The PEG ratio (forward P/E divided by expected earnings growth rate) is the most precise measure of undervaluation relative to growth potential.
By this metric, Compañía Cervecerías Unidas S. A. (CCU) is the more undervalued stock at a PEG of 0. 01x versus Walmart Inc. 's 4. 06x. A PEG below 1. 0 is traditionally considered the threshold for growth-adjusted undervaluation. On forward earnings alone, Compañía Cervecerías Unidas S. A. (CCU) trades at 0. 0x forward P/E versus 44. 7x for Walmart Inc. — 44. 7x cheaper on a one-year earnings basis.
08Which pays a better dividend — CCU or WMT?
All stocks in this comparison pay dividends.
Compañía Cervecerías Unidas S. A. (CCU) offers the highest yield at 3. 7%, versus 0. 7% for Walmart Inc. (WMT).
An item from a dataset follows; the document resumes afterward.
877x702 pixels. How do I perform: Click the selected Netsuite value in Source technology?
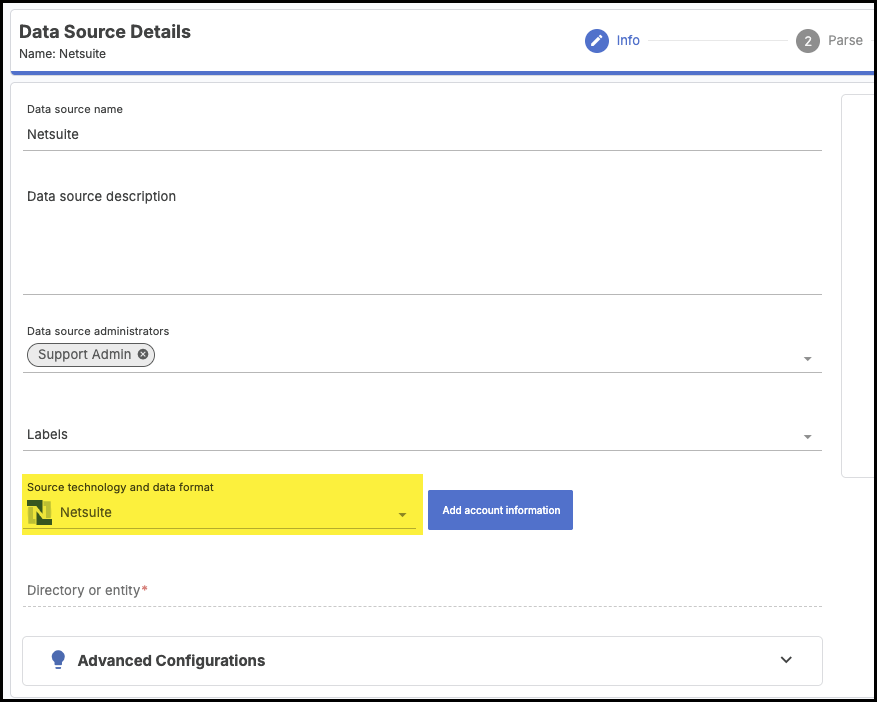[86, 513]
09Is CCU or WMT better for a retirement portfolio?
For long-horizon retirement investors, Walmart Inc.
(WMT) is the stronger choice — it scores higher on the combination of lower volatility, dividend reliability, and long-term compounding (low volatility (β 0. 12), 0. 7% yield, +499. 5% 10Y return). Both have compounded well over 10 years (WMT: +499. 5%, CCU: -9. 7%), confirming both are viable long-term holds — but the lower-volatility option typically results in less emotional selling during corrections. Retirement portfolios generally favour predictability over maximum returns. Consult a financial advisor before making allocation decisions.
10What are the main differences between CCU and WMT?
Both stocks operate in the Consumer Defensive sector, making this a peer-level intra-sector comparison — the same macro tailwinds and headwinds will affect both.
In terms of investment character: CCU is a small-cap deep-value stock; WMT is a mega-cap quality compounder stock. These fundamental differences mean investors should not choose between them on a single metric — the "better stock" depends entirely on which of these characteristics aligns with your investment strategy.